** Begin Listing **
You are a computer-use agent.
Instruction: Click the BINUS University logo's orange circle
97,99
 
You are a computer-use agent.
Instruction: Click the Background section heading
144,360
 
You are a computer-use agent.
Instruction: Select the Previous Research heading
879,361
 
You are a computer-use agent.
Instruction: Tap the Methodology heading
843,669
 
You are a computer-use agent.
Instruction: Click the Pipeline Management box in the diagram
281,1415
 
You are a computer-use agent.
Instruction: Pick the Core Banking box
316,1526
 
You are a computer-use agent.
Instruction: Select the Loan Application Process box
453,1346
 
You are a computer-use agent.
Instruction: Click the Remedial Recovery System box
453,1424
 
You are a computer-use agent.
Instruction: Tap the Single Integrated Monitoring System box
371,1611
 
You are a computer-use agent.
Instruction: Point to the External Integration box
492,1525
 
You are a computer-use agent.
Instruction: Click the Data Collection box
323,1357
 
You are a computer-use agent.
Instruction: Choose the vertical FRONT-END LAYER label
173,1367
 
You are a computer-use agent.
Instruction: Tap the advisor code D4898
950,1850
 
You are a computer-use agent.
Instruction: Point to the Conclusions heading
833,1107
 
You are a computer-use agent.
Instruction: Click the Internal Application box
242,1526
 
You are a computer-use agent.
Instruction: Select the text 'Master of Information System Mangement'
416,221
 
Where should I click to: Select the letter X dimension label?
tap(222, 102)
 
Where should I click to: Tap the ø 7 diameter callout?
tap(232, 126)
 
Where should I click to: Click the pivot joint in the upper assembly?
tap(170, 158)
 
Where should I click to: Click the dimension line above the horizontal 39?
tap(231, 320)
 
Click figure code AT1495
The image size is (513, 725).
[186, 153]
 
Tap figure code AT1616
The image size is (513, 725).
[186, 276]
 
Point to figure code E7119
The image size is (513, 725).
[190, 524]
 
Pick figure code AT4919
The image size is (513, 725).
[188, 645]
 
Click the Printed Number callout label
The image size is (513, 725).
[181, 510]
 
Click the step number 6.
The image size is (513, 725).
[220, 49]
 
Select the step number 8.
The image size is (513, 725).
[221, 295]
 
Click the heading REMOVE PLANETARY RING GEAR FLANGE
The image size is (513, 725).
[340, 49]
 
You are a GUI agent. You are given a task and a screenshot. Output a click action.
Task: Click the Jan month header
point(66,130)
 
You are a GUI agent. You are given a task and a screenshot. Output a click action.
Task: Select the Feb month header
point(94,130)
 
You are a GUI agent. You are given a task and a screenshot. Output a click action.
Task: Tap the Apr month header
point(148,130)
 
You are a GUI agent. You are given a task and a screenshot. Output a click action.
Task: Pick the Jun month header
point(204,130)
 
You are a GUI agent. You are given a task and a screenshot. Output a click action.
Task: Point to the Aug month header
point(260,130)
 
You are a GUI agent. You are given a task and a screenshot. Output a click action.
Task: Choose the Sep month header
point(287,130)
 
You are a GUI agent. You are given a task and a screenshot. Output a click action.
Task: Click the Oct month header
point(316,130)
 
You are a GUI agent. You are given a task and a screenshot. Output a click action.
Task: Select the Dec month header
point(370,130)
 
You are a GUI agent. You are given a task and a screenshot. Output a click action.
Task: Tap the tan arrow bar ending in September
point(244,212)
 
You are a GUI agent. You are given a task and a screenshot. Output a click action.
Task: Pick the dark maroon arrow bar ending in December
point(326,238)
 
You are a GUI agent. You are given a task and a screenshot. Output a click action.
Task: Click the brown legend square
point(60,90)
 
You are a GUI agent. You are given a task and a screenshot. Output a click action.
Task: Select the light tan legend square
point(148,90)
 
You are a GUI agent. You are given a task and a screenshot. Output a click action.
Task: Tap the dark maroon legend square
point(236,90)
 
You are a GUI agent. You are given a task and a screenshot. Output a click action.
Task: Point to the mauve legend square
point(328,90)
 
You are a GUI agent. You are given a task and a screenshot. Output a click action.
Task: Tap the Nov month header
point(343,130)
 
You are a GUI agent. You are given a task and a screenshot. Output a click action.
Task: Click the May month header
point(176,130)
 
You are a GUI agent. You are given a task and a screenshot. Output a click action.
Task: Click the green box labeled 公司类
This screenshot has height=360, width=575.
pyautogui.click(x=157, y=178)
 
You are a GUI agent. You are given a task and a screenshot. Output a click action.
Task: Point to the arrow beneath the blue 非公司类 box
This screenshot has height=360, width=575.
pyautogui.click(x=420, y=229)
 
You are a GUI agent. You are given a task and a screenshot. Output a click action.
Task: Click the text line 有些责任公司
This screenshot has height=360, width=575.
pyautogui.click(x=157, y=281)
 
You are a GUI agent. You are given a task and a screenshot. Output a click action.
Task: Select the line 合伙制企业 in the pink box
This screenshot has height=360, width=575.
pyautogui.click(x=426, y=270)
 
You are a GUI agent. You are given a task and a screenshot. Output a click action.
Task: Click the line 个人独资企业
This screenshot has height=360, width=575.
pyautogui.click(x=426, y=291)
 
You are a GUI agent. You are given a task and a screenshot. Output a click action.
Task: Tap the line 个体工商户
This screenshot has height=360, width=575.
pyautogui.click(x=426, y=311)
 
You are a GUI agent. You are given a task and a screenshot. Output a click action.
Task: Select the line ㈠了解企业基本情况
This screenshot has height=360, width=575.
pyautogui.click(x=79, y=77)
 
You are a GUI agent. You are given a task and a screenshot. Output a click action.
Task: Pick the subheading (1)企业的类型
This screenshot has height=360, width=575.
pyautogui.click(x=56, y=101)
** End Listing **
What is expected –
Write out all of the material above again, word for word, leaving every line unchanged.

Expected output –
You are a computer-use agent.
Instruction: Click the BINUS University logo's orange circle
97,99
 
You are a computer-use agent.
Instruction: Click the Background section heading
144,360
 
You are a computer-use agent.
Instruction: Select the Previous Research heading
879,361
 
You are a computer-use agent.
Instruction: Tap the Methodology heading
843,669
 
You are a computer-use agent.
Instruction: Click the Pipeline Management box in the diagram
281,1415
 
You are a computer-use agent.
Instruction: Pick the Core Banking box
316,1526
 
You are a computer-use agent.
Instruction: Select the Loan Application Process box
453,1346
 
You are a computer-use agent.
Instruction: Click the Remedial Recovery System box
453,1424
 
You are a computer-use agent.
Instruction: Tap the Single Integrated Monitoring System box
371,1611
 
You are a computer-use agent.
Instruction: Point to the External Integration box
492,1525
 
You are a computer-use agent.
Instruction: Click the Data Collection box
323,1357
 
You are a computer-use agent.
Instruction: Choose the vertical FRONT-END LAYER label
173,1367
 
You are a computer-use agent.
Instruction: Tap the advisor code D4898
950,1850
 
You are a computer-use agent.
Instruction: Point to the Conclusions heading
833,1107
 
You are a computer-use agent.
Instruction: Click the Internal Application box
242,1526
 
You are a computer-use agent.
Instruction: Select the text 'Master of Information System Mangement'
416,221
 
Where should I click to: Select the letter X dimension label?
tap(222, 102)
 
Where should I click to: Tap the ø 7 diameter callout?
tap(232, 126)
 
Where should I click to: Click the pivot joint in the upper assembly?
tap(170, 158)
 
Where should I click to: Click the dimension line above the horizontal 39?
tap(231, 320)
 
Click figure code AT1495
The image size is (513, 725).
[186, 153]
 
Tap figure code AT1616
The image size is (513, 725).
[186, 276]
 
Point to figure code E7119
The image size is (513, 725).
[190, 524]
 
Pick figure code AT4919
The image size is (513, 725).
[188, 645]
 
Click the Printed Number callout label
The image size is (513, 725).
[181, 510]
 
Click the step number 6.
The image size is (513, 725).
[220, 49]
 
Select the step number 8.
The image size is (513, 725).
[221, 295]
 
Click the heading REMOVE PLANETARY RING GEAR FLANGE
The image size is (513, 725).
[340, 49]
 
You are a GUI agent. You are given a task and a screenshot. Output a click action.
Task: Click the Jan month header
point(66,130)
 
You are a GUI agent. You are given a task and a screenshot. Output a click action.
Task: Select the Feb month header
point(94,130)
 
You are a GUI agent. You are given a task and a screenshot. Output a click action.
Task: Tap the Apr month header
point(148,130)
 
You are a GUI agent. You are given a task and a screenshot. Output a click action.
Task: Pick the Jun month header
point(204,130)
 
You are a GUI agent. You are given a task and a screenshot. Output a click action.
Task: Point to the Aug month header
point(260,130)
 
You are a GUI agent. You are given a task and a screenshot. Output a click action.
Task: Choose the Sep month header
point(287,130)
 
You are a GUI agent. You are given a task and a screenshot. Output a click action.
Task: Click the Oct month header
point(316,130)
 
You are a GUI agent. You are given a task and a screenshot. Output a click action.
Task: Select the Dec month header
point(370,130)
 
You are a GUI agent. You are given a task and a screenshot. Output a click action.
Task: Tap the tan arrow bar ending in September
point(244,212)
 
You are a GUI agent. You are given a task and a screenshot. Output a click action.
Task: Pick the dark maroon arrow bar ending in December
point(326,238)
 
You are a GUI agent. You are given a task and a screenshot. Output a click action.
Task: Click the brown legend square
point(60,90)
 
You are a GUI agent. You are given a task and a screenshot. Output a click action.
Task: Select the light tan legend square
point(148,90)
 
You are a GUI agent. You are given a task and a screenshot. Output a click action.
Task: Tap the dark maroon legend square
point(236,90)
 
You are a GUI agent. You are given a task and a screenshot. Output a click action.
Task: Point to the mauve legend square
point(328,90)
 
You are a GUI agent. You are given a task and a screenshot. Output a click action.
Task: Tap the Nov month header
point(343,130)
 
You are a GUI agent. You are given a task and a screenshot. Output a click action.
Task: Click the May month header
point(176,130)
 
You are a GUI agent. You are given a task and a screenshot. Output a click action.
Task: Click the green box labeled 公司类
This screenshot has height=360, width=575.
pyautogui.click(x=157, y=178)
 
You are a GUI agent. You are given a task and a screenshot. Output a click action.
Task: Point to the arrow beneath the blue 非公司类 box
This screenshot has height=360, width=575.
pyautogui.click(x=420, y=229)
 
You are a GUI agent. You are given a task and a screenshot. Output a click action.
Task: Click the text line 有些责任公司
This screenshot has height=360, width=575.
pyautogui.click(x=157, y=281)
 
You are a GUI agent. You are given a task and a screenshot. Output a click action.
Task: Select the line 合伙制企业 in the pink box
This screenshot has height=360, width=575.
pyautogui.click(x=426, y=270)
 
You are a GUI agent. You are given a task and a screenshot. Output a click action.
Task: Click the line 个人独资企业
This screenshot has height=360, width=575.
pyautogui.click(x=426, y=291)
 
You are a GUI agent. You are given a task and a screenshot. Output a click action.
Task: Tap the line 个体工商户
This screenshot has height=360, width=575.
pyautogui.click(x=426, y=311)
 
You are a GUI agent. You are given a task and a screenshot. Output a click action.
Task: Select the line ㈠了解企业基本情况
This screenshot has height=360, width=575.
pyautogui.click(x=79, y=77)
 
You are a GUI agent. You are given a task and a screenshot. Output a click action.
Task: Pick the subheading (1)企业的类型
This screenshot has height=360, width=575.
pyautogui.click(x=56, y=101)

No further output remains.